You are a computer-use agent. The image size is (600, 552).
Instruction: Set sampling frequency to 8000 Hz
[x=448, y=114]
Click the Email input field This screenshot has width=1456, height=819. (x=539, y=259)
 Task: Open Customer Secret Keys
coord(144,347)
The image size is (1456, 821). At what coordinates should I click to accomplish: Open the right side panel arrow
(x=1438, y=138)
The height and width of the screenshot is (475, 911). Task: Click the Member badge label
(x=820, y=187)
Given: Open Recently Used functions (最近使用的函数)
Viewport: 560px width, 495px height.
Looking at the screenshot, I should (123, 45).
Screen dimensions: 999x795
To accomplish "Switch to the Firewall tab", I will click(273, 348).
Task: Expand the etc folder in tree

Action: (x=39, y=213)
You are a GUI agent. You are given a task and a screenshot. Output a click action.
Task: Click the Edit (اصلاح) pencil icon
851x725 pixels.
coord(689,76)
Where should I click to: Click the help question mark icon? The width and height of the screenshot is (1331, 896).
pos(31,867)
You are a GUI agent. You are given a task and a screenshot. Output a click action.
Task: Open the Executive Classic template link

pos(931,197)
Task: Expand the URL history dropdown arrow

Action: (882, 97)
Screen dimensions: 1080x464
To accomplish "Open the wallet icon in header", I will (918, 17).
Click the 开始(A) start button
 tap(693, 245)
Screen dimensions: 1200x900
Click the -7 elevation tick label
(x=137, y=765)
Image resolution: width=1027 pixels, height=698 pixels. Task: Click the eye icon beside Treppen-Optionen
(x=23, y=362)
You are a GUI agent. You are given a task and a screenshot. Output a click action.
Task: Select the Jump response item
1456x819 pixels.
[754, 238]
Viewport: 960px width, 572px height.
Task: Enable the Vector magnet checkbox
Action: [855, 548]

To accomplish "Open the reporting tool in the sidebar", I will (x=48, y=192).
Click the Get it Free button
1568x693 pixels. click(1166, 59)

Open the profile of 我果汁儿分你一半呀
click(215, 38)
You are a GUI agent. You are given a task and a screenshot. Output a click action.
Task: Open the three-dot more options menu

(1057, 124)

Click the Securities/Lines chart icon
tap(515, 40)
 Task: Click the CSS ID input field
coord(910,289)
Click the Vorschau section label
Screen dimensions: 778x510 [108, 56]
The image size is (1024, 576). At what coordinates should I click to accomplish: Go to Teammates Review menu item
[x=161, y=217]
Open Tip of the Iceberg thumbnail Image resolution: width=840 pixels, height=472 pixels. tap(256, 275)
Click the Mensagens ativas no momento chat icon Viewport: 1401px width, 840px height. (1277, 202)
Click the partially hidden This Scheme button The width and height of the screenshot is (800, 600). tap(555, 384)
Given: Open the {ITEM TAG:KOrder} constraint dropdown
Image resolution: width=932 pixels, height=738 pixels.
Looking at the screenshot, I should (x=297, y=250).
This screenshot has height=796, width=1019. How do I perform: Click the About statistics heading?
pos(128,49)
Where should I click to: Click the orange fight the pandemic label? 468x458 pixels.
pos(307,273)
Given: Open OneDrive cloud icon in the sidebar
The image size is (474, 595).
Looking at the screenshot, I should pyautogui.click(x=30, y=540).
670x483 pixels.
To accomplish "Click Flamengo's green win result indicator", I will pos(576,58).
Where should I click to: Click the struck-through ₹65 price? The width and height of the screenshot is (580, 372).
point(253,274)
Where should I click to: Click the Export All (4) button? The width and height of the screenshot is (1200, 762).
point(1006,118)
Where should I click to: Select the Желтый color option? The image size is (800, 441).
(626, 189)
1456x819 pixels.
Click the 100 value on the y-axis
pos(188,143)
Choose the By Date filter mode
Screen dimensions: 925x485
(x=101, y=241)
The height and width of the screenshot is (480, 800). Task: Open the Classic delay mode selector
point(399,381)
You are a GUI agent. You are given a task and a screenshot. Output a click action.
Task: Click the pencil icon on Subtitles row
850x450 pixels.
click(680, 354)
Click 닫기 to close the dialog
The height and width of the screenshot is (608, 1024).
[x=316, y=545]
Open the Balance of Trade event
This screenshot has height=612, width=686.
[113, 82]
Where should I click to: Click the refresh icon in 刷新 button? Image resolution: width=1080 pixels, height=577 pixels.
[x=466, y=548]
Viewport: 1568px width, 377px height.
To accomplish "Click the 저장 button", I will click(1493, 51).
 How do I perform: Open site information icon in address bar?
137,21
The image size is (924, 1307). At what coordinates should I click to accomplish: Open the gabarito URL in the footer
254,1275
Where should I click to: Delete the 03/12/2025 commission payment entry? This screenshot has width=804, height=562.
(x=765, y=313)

◆ Directive
Copy out the data again word for word, beginning with the line that contains "The height and width of the screenshot is (475, 911)." and continuing through the line that contains "pos(931,197)".

◆ Output of the task
The height and width of the screenshot is (475, 911). Task: Click the Member badge label
(x=820, y=187)
Given: Open Recently Used functions (最近使用的函数)
Viewport: 560px width, 495px height.
Looking at the screenshot, I should (123, 45).
Screen dimensions: 999x795
To accomplish "Switch to the Firewall tab", I will click(273, 348).
Task: Expand the etc folder in tree

Action: (x=39, y=213)
You are a GUI agent. You are given a task and a screenshot. Output a click action.
Task: Click the Edit (اصلاح) pencil icon
851x725 pixels.
coord(689,76)
Where should I click to: Click the help question mark icon? The width and height of the screenshot is (1331, 896).
pos(31,867)
You are a GUI agent. You are given a task and a screenshot. Output a click action.
Task: Open the Executive Classic template link

pos(931,197)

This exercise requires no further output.